Recorded data

⁂

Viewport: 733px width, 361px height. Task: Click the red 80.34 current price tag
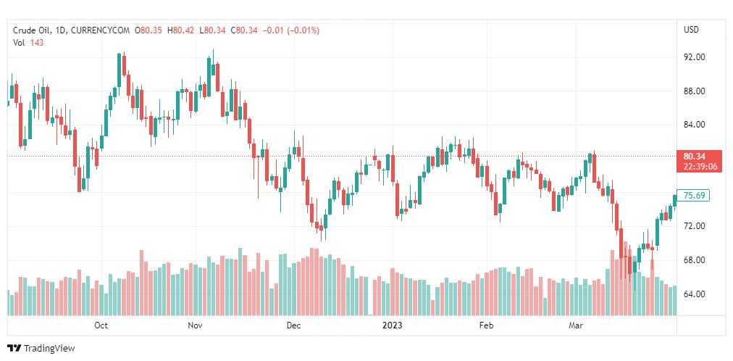coord(699,156)
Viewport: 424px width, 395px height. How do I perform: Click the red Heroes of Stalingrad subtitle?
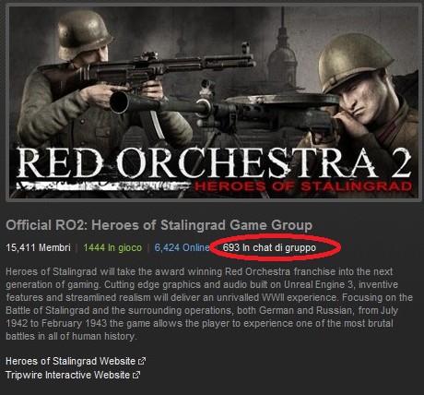(303, 186)
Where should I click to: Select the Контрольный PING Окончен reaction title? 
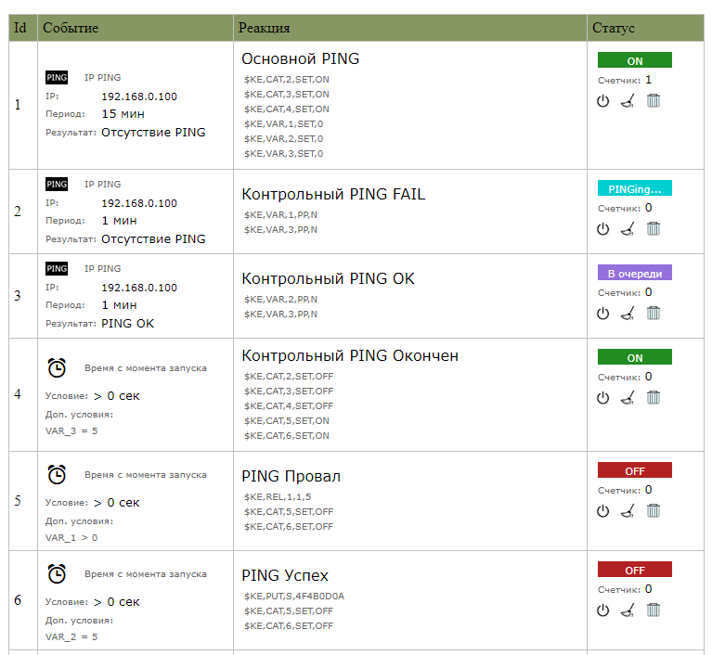click(x=350, y=356)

⁂

WORK ITEM »
Each record above must be retyped exactly, minus its pictures.

REPLY »
Viewport: 733px width, 361px height. Task: Click the red 80.34 current price tag
coord(699,156)
Viewport: 424px width, 395px height. How do I perform: Click the red Heroes of Stalingrad subtitle?
(303, 186)
Where should I click to: Select the Контрольный PING Окончен reaction title? 
click(x=350, y=356)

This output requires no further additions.